◆ **WORK TASK**
Everything from the line containing "The height and" down to the last line below should be set down exactly, and only that, without the pictures.

======== DATASET EXCERPTS

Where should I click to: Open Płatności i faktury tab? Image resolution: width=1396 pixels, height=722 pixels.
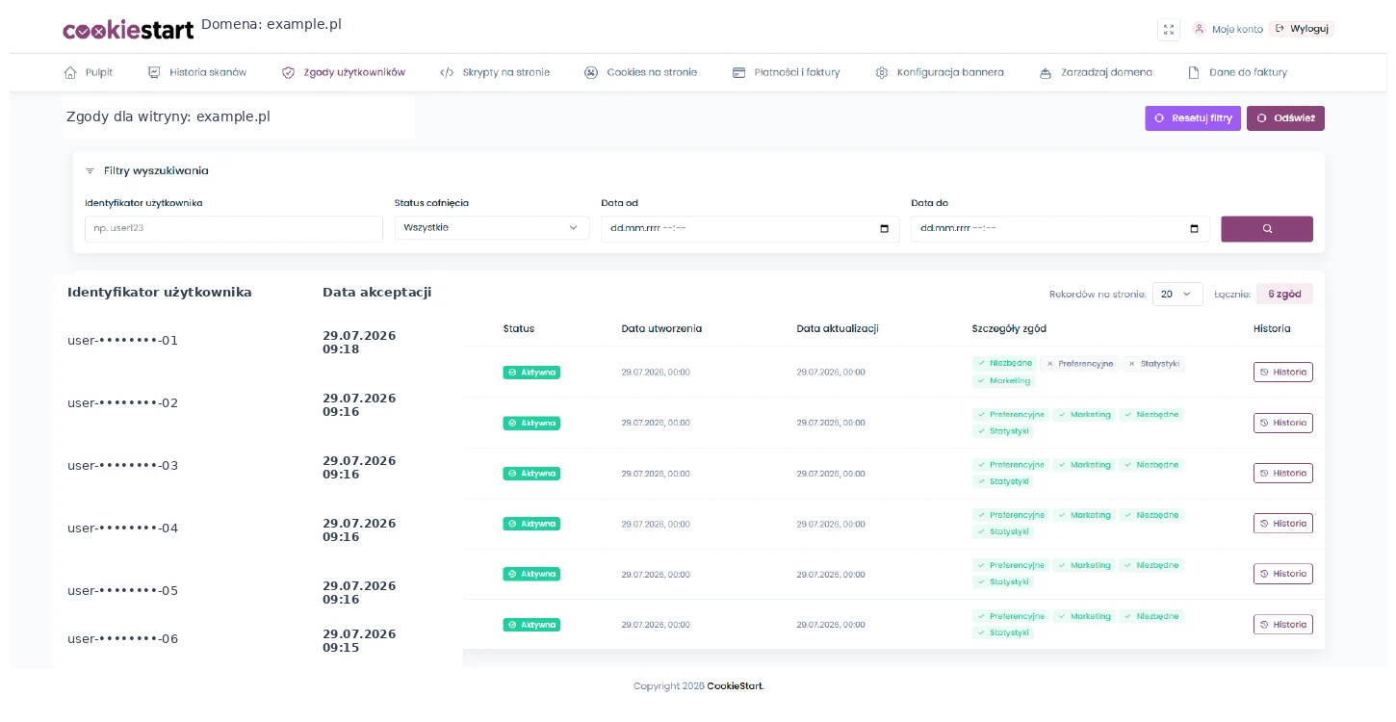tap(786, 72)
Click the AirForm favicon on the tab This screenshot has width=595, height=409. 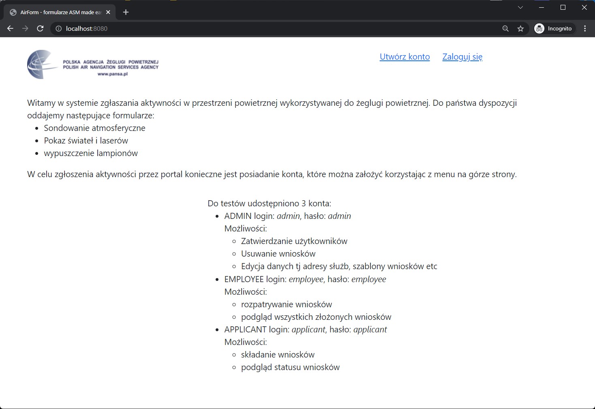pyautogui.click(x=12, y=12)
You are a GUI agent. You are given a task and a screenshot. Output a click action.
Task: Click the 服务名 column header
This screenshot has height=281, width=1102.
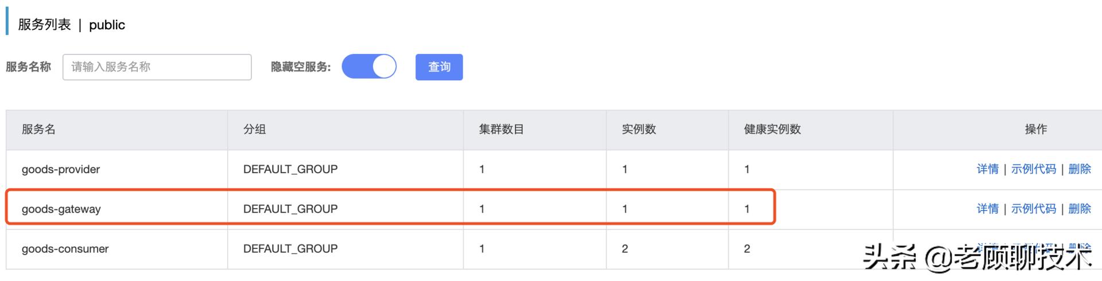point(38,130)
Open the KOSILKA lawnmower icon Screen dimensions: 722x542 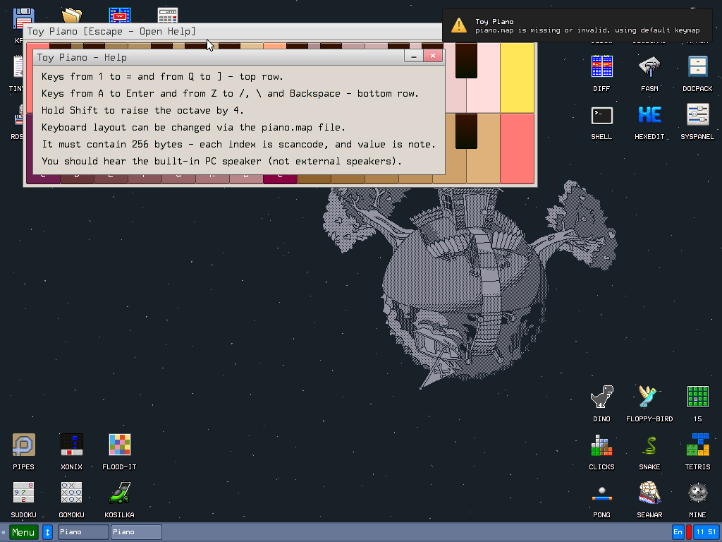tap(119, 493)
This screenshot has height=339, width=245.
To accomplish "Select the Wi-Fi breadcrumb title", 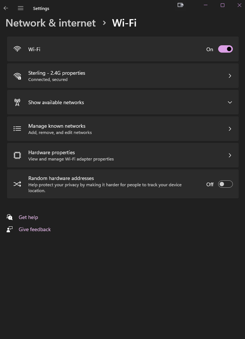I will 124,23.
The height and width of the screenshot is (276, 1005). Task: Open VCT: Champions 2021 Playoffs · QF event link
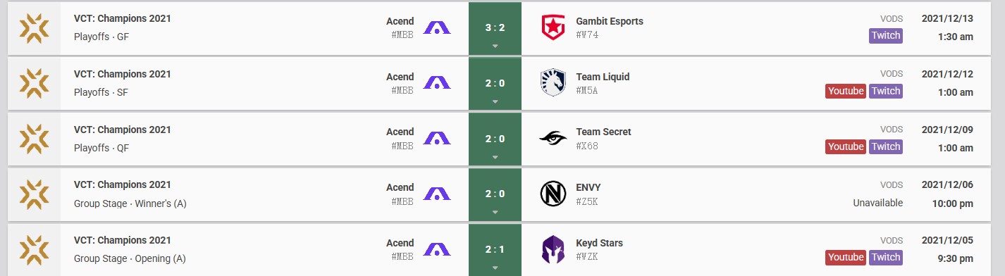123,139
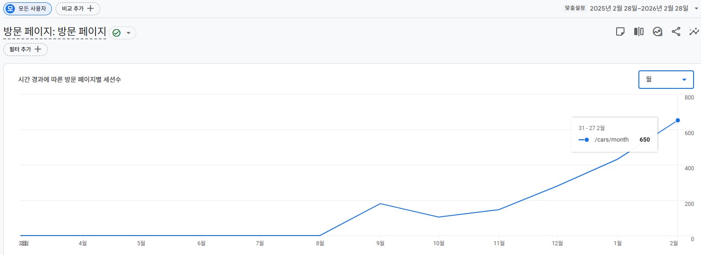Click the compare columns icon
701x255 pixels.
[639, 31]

================

◆ **COMPLETED TASK**
The height and width of the screenshot is (276, 1005). Task: Open VCT: Champions 2021 Playoffs · QF event link
123,139
Click the compare columns icon
701x255 pixels.
[639, 31]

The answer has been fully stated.